What is art? So much depends on how I defined it – even way back to primary school. I could draw. And I thought that was art. When I went to college, the University of Maine, I studied art and education. An early course, the History of Art, taught by Professor Hartgen, changed everything for me.

He darkened the classroom. Made us imagine it was a cold cave long ago. “What would drive people to go into the darkness with the faint light of a fire – to create images?”

Ohhhhhh. I get it. It is powerful and meaningful – and everywhere.

After college I taught school for one year, knowing from minute one that that was not my path. Spent a couple years, ending as the acting director, at The Performing Arts Center of Bath. There I got to experience the amazing and wonderful – and different – cultures of the classical crowds, the jazz crowds, the folk crowds, etc. They each had their own language, fashion, rituals – ways of engaging. The folk community was filled with four-part harmonies and kids running everywhere. The classical community was more formal both in fashion and demeanor. “What would drive people to go into the darkness with the faint light of a fire – to create images?” “What would drive people to express themselves in such different ways?

My corporate career began with L. L. Bean, heading up the Training & Development function as they launched a major organizational change. I later moved to New York City and, for the next 30 years, led major change initiatives in large companies, such as J.P. Morgan Chase, The Great Atlantic & Pacific Tea Company and Publishers Clearinghouse.

It was all about organizational culture – and all the ways companies can make it easy and compelling to do the right thing. I learned the power of storytelling – who gets talked about? Who gets airtime? Who are your heroes? I learned about the importance of greetings, how and where you sit, dress codes. What words do you use to talk about customers? Employees? All the tiny and significant rituals work together to define an organization.

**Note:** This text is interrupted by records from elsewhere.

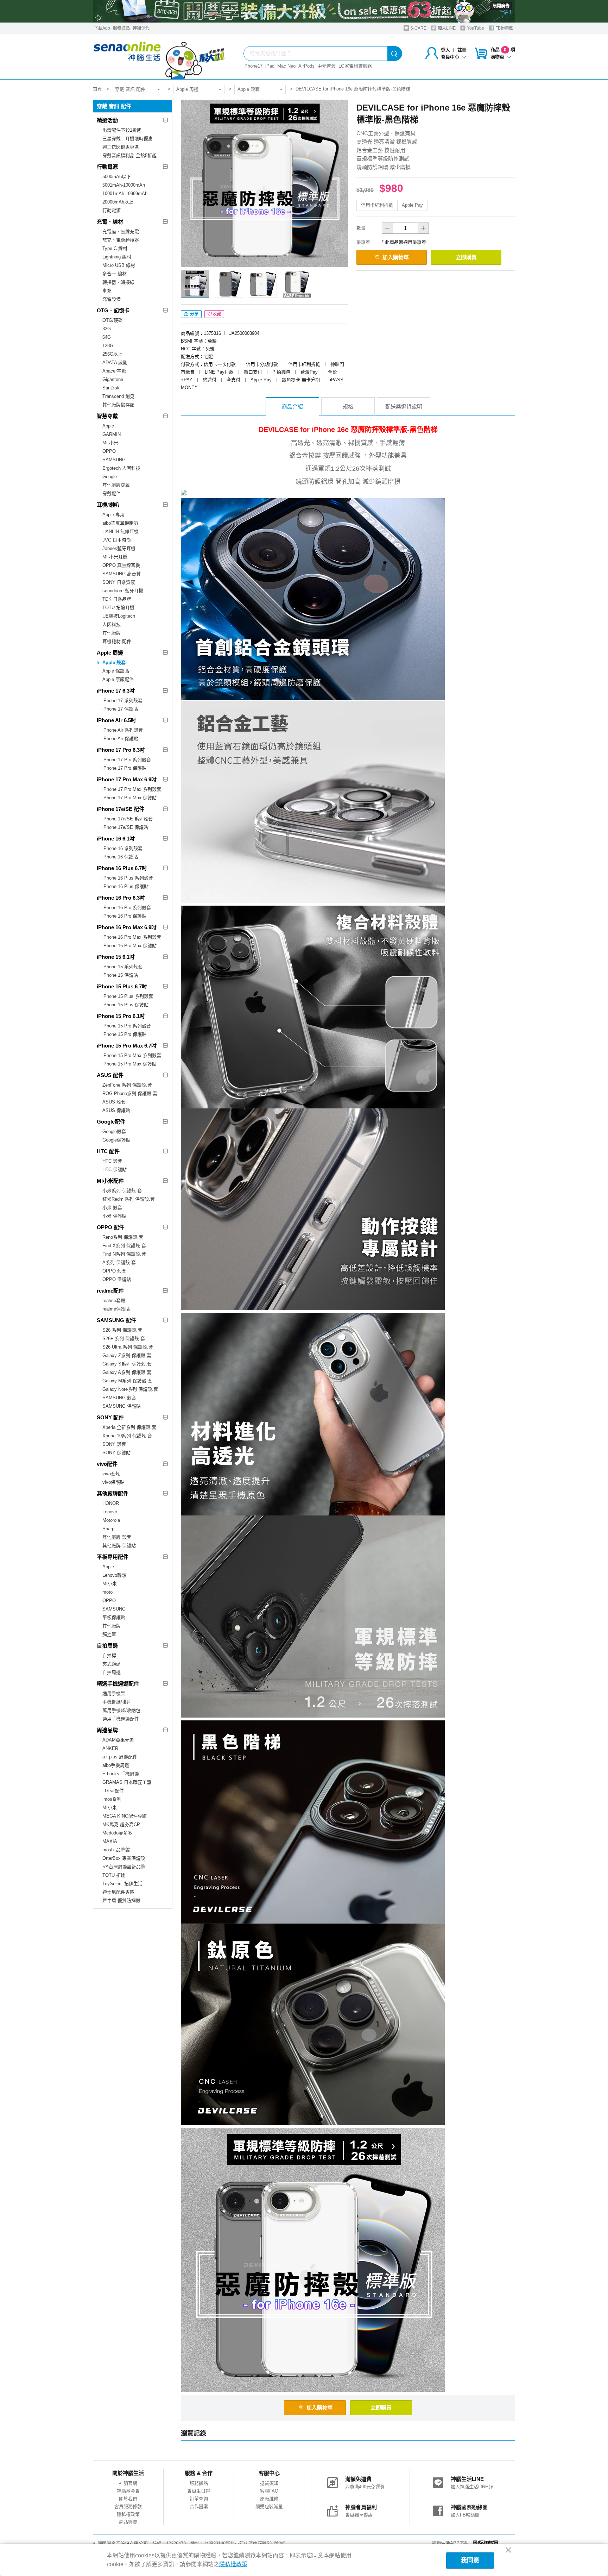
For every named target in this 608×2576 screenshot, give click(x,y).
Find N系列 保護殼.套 (124, 1254)
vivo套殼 (111, 1473)
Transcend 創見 (118, 396)
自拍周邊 (107, 1646)
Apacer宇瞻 (114, 371)
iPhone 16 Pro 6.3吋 (121, 898)
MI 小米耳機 (114, 556)
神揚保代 (141, 28)
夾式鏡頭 (111, 1664)
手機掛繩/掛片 (116, 1702)
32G (106, 328)
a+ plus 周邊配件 (119, 1756)
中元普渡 (326, 66)
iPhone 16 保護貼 (120, 856)
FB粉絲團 (503, 28)
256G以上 (112, 354)
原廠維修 (269, 2498)
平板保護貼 (113, 1617)
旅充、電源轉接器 (120, 240)
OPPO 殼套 (114, 1271)
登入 (445, 49)
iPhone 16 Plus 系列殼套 (127, 878)
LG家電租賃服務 (355, 66)
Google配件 (111, 1122)
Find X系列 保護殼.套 (124, 1245)
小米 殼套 (112, 1207)
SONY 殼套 (114, 1444)
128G (107, 345)
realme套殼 (113, 1300)
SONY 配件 (110, 1417)
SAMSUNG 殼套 (119, 1397)
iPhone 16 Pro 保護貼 (124, 916)
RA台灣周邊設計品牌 (123, 1866)
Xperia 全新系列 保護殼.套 (129, 1427)
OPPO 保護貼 (116, 1279)
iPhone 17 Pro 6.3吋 (121, 750)
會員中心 (450, 57)
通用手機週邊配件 (120, 1718)
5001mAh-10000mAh (123, 185)
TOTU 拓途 (113, 1875)
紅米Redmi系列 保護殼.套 (128, 1199)
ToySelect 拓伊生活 (122, 1883)
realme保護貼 (116, 1309)
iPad (269, 66)
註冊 (462, 49)
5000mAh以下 (116, 176)
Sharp (108, 1528)
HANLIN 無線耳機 (120, 531)
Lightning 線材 (116, 257)
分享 (193, 314)
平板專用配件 (112, 1557)
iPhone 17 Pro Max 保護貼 (129, 797)
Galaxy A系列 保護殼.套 (126, 1372)
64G (106, 337)
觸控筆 (109, 1634)
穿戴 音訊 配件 (130, 89)
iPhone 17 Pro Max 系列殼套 (131, 789)
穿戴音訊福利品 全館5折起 (129, 155)
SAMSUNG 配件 (116, 1320)
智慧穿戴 (107, 416)
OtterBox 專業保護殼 (123, 1858)
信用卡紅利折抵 (377, 205)
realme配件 (110, 1291)
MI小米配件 (110, 1181)
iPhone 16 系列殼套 (122, 848)
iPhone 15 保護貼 (120, 975)
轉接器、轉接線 (118, 282)
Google (109, 476)
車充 (107, 290)
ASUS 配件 (110, 1075)
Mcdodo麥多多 (117, 1833)
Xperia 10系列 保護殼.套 (127, 1435)
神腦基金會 (128, 2491)
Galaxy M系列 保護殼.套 (127, 1380)
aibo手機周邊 (115, 1765)
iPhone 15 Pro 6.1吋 (121, 1016)
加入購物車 (395, 257)
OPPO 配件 (110, 1227)
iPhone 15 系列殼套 (122, 966)
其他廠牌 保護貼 (119, 1545)
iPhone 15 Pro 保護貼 (124, 1034)
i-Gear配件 (113, 1790)
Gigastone (112, 379)
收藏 (217, 314)
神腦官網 (128, 2483)
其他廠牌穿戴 (116, 485)
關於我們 (128, 2498)
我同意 (470, 2560)
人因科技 (111, 624)
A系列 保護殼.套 (119, 1262)
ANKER (110, 1748)
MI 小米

Since I left the business world, I have had the privilege of teaching in the formative years of The Blue School; hosted a monthly salon for women in theater; worked with The Public Theater and Mark Morris Dance.

And always I have been thinking about art in real life and how to bring the concept to the rest of you. I think it is exciting and fun and I hope you, too, will enjoy.

I live in Philadelphia in the same building with my daughter and her family. My son and his family are in Maine.